The painful feeling that connects us: artist Penny Siopis on the empathetic potential of shame and vulnerability
Shame installation at Stevenson Gallery, Cape Town. © Penny Siopis. Courtesy Stevenson, Amsterdam/Cape Town/Johannesburg. Photo: Mario Todeschini

The collective and the individual, the personal and the political, and the terrifying ambiguity of vulnerability were all brought to the fore in Penny Siopis’ exhibition Three Essays on Shame, in the Freud Museum, London, and in her new film, Shadow Shame Again.

The word “shame” is defined in the Merriam-Webster dictionary as “a painful emotion caused by consciousness of guilt, shortcoming or impropriety” or, “a condition of humiliation, disgrace or disrepute”. The South African use of the word, however, holds this connotation as well as another, unique meaning. “Shame man, poor guy,” one might exclaim, when hearing some bad news about a friend or relative. It’s the equivalent of saying “I feel for you”, a heartfelt expression of empathy for someone else’s embarrassment or hard times. Further, the Afrikaans word for shame is “siestog”, which also has a dual meaning, “sies” being a colloquialism of disgust, and “tog” of affection. 

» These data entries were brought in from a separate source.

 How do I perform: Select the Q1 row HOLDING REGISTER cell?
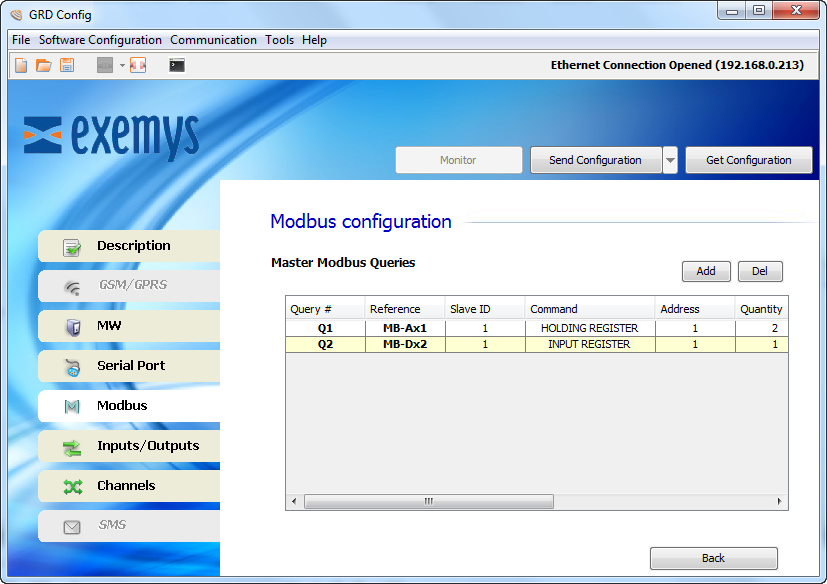tap(589, 328)
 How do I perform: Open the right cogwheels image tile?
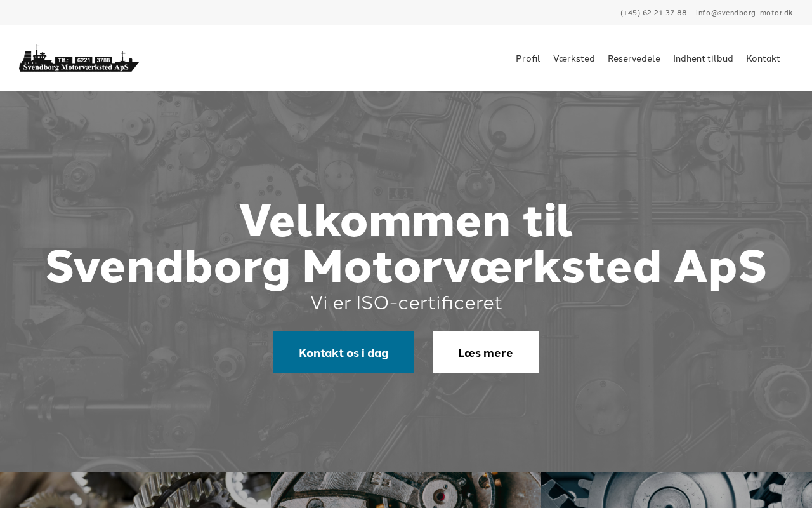676,490
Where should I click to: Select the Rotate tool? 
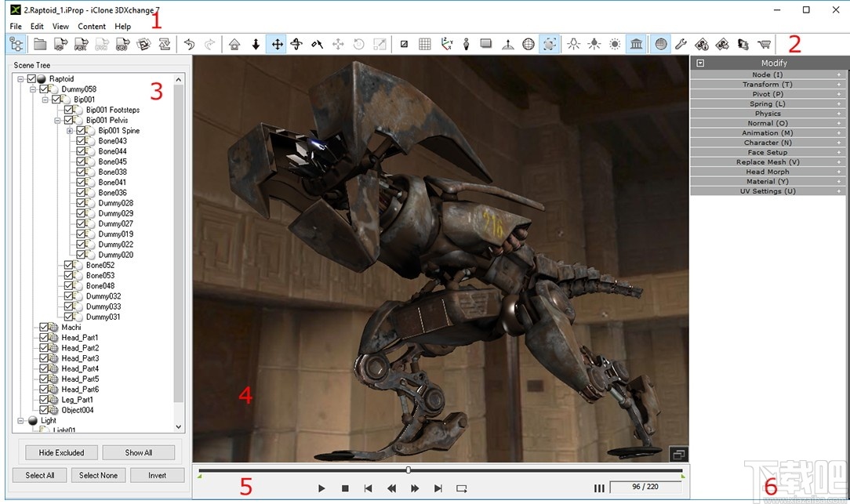pyautogui.click(x=296, y=44)
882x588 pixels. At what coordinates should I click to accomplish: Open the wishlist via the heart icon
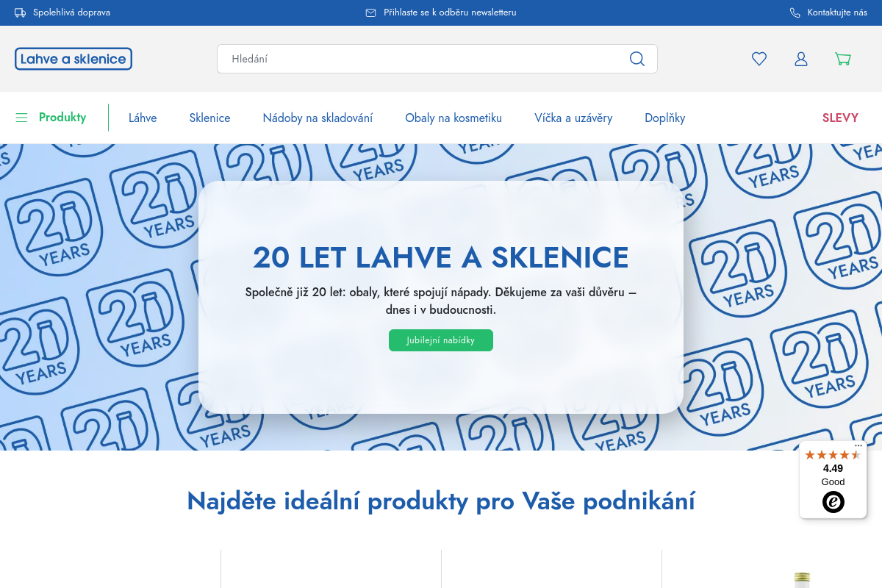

“You have the putting together of opposite feelings in one word,” contemporary artist Penny Siopis explains. “It embodies a moment of empathy or affection, but it can also be disgust, or distress, and you’re not only disgusted with something wrong out there, it’s you, yourself that feels wrong.” Interestingly, this double-sided version of shame might be unique to South African vernacular, and, as Siopis points out, “Popular language holds a lot of very complex things.” The particularities of colloquial language can provide valuable insight into cultural realities. 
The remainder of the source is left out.